Orta Vadeli Program ve yeni vergiler

03.10.2017 11:32

2018-2020 yıllarını kapsayan Orta Vadeli Program’da en çok dikkati çeken nokta, bütçe açıklarının gayri safi yurtiçi hasılaya oranının yüzde 2’yi geçmemesinin hedeflenmesi oldu. Bu hedefin gerçekleştirilebilmesi için, vergi gelirlerinin artırılmasının kaçınılmaz olduğu anlaşılıyor. Bir taraftan büyümenin yüzde 5.5 olarak saptanması, diğer taraftan enflasyonun yüzde 5’lere düşürülme hedefi ile dolar kurunun değişmeyeceği beklentisi, Merkez Bankası’nın sıkı bir para politikası gütme zorunluluğunu ortaya koyuyor. Yani, büyüme para basmadan ve vergiler artırılarak sağlanacak. Ayrıca, Kredi Garanti Fonu benzeri şok tedbirlerin de gündeme getirilebileceği anlaşılıyor. Maliye Bakanı da alınan vergi artırıcı tedbirlerin enflasyona etki yapmayacağını açıkladı.

Küresel ekonomideki olumlu seyir ve toparlanma, Türkiye ekonomisi için de fırsat olacak. Yüksek katma değerli üretimin yaygınlaştırılması için araştırma ve geliştirme programlarına önem verilecek. Bütçe açığının sınırlandırılası ve cari açığın yönetilebilir düzeyde tutulması sayesinde, ekonomik istikrar sürdürülebilir noktaya getirilmeye çalışılacak. Hedeflerin tutulmasındaki tek riskin, savunma harcamalarındaki belirsizlik olacağı anlaşılıyor.

VERGİ UYGULAMALARI

Vergi kazançlarının artırılması amacıyla, dünkü yazımda bahsettiklerim dışında aşağıdaki ilginç uygulamalar gündeme getiriliyor:

Halen Gelir Vergisi kesintisi yapılmayan “Dağıtılmayan Kurum Kârları”na yüzde 1 Gelir Vergisi stopajı getirildi.

Şirketlerin iki yıldan fazla ellerinde tuttukları gayrimenkullerini elden çıkarmaları halinde, elde edilen kazancın yüzde 75’i Kurumlar Vergisi’nden istisnaydı. Bu oran yüzde 50’ye indiriliyor.
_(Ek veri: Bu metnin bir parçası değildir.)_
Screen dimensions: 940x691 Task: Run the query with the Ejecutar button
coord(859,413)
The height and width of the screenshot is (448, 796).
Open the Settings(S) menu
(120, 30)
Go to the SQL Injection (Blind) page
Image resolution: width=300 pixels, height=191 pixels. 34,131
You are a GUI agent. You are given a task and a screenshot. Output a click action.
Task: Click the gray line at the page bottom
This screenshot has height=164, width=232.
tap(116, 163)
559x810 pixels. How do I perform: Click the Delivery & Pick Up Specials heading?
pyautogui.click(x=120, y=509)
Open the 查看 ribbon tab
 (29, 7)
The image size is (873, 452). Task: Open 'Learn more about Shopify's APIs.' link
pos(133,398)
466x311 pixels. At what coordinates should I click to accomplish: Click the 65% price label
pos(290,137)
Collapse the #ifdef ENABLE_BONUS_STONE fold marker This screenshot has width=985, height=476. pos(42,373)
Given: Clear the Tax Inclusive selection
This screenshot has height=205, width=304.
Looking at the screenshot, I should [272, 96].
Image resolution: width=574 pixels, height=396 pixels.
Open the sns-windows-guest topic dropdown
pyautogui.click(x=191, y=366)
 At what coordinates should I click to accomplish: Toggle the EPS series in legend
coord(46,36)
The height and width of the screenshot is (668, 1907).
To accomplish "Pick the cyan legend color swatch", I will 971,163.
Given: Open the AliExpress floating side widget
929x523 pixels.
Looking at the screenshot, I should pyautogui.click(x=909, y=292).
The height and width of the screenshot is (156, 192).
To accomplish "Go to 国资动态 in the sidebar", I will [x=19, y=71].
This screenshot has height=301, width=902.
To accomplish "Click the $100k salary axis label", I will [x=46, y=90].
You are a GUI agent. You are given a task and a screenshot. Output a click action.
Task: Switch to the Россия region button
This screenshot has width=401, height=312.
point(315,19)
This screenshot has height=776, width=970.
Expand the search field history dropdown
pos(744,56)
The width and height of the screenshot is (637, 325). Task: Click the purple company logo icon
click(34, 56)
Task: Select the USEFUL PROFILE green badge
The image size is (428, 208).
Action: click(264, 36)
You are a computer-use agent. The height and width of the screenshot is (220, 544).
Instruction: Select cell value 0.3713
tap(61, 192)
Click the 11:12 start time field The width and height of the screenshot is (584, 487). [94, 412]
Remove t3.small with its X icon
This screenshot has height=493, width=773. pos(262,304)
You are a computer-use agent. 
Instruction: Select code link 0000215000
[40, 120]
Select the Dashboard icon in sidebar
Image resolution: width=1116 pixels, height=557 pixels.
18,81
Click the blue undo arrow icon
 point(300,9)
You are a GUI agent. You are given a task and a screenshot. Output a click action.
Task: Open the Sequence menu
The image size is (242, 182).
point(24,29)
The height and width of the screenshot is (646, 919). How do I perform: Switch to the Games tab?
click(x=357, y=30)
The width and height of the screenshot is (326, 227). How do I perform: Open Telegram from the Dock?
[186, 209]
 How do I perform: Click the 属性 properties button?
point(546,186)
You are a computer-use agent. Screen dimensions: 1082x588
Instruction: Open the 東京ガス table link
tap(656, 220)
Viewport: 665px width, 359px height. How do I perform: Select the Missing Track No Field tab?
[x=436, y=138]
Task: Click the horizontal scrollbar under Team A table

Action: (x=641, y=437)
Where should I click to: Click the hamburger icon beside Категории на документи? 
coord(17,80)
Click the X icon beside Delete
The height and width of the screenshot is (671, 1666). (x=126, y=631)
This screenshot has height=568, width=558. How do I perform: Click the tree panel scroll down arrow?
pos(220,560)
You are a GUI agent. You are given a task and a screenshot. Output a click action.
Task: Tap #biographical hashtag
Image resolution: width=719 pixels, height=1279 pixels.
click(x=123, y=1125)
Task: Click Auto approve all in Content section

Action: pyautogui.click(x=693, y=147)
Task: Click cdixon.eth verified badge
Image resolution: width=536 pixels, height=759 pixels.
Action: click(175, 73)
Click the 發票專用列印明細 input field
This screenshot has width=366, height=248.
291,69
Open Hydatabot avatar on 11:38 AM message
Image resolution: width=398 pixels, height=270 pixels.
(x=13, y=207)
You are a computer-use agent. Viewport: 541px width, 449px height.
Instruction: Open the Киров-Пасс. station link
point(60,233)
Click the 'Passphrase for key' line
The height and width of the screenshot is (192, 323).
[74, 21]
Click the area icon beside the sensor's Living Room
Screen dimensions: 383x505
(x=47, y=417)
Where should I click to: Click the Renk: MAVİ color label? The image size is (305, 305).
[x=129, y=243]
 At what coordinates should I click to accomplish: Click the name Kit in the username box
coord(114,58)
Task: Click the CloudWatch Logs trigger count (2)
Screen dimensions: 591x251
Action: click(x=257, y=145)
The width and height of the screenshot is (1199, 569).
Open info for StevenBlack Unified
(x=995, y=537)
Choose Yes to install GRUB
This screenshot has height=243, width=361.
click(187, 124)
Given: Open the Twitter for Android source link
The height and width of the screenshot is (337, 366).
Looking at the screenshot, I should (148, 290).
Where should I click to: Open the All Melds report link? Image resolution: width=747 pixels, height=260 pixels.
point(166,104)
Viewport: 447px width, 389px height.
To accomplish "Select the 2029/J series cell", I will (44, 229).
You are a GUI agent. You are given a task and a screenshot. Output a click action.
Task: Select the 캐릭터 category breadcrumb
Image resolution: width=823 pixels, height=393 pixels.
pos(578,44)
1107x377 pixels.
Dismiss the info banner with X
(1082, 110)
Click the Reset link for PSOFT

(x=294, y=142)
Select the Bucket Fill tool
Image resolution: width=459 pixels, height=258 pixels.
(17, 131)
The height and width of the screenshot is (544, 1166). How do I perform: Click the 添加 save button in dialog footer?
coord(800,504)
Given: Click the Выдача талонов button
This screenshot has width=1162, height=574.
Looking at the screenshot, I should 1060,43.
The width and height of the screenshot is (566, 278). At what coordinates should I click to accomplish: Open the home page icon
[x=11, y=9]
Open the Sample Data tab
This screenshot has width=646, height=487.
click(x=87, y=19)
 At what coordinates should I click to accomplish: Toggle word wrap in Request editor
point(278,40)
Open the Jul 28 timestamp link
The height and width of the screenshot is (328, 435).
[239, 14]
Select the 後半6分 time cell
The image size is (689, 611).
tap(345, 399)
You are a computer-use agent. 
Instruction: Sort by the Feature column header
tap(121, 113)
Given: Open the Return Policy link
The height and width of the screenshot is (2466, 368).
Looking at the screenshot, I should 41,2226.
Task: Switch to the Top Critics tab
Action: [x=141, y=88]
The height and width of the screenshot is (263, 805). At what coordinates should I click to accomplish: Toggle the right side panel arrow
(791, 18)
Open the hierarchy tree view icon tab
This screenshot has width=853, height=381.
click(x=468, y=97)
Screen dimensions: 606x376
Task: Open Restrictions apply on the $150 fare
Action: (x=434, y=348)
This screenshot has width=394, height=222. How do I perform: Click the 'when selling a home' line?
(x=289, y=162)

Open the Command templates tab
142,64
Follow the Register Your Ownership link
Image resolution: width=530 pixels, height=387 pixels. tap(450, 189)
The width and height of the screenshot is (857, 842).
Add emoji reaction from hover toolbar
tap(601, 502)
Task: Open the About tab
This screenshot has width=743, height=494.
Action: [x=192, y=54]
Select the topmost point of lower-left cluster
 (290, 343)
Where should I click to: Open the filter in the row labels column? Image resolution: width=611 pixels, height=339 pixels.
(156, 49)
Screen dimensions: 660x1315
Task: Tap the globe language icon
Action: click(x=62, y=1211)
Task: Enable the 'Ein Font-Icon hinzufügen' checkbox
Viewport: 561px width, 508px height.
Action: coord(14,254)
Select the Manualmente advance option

30.000TL ile 100.000TL arası gelirler için, Gelir Vergisi oranı yüzde 20’den yüzde 30’a yükseltiliyor.

Kira gelirlerinin beyanında yüzde 25 oranında uygulanmakta olan götürü gider yüzde 15’e düşüyor.

2018 yılında binek otomobiller için ödenecek Motorlu Taşıtlar Vergisi yüzde 40 oranında artırılıyor. Üstelik, 1.1.2018’den sonra satın alınacak araçlarda motor hacmi yanında, aracın değeri de dikkate alınacak. Böylelikle, ödenecek vergi, ilaveten yüzde 10 ila yüzde 20 daha fazla olacak.

Çekilişlerden ve şans oyunlarından elde edilen gelirlerden yüzde 10 oranında alınan Veraset ve İntikal Vergisi yüzde 20’ye çıkarılıyor.

Meyveli gazoz ve enerji içeceklerine yüzde 25 oranında Özel Tüketim Vergisi getiriliyor. Sigara kâğıdı da Özel Tüketim Vergisi kapsamına alınıyor.

TURİZM YATIRIMLARI

Hazine’den aldıkları yerler üzerinde otel veya tatil köyü yapmış olan turizm yatırımcıları, bedelini ödeyip Hazine’den 49 yıla kadar kiraladıkları arsaları satın alabilecekler. Üstelik bedellerini vadeli olarak ödeyebilecekler.

Telekom sektörünün kamuya olan yükümlülükleri de basitleştiriliyor. Finans sektörü için, türev işlemlerde BSMV istisnası getiriliyor. Finansal kiralama ve finansman şirketlerine özel karşılık ayırma ve bu karşılık kadar vergi matrahı indirme kolaylığı sağlanıyor. Bu şirketlerin ödenmeyen borçları nedeniyle elde ettikleri taşınmazların satış kazancına da vergi istisnası getiriliyor.

Gümrük vergisinden muaf olan ürünler için muafiyetler kaldırılıyor. Bunun yerine vergi oranları sıfırlanıyor.

Hazine Müsteşarlığı’nın yurt dışında yatırım yapılması amacıyla kurulan fonlara kaynak aktarabilmesi sağlanıyor.

Bu tedbirlerle, Türkiye, dolaylı vergilerin toplam içindeki payının yüzde  63.4 olmasıyla OECD ülkeleri arasında bir rekor kırmış oluyor.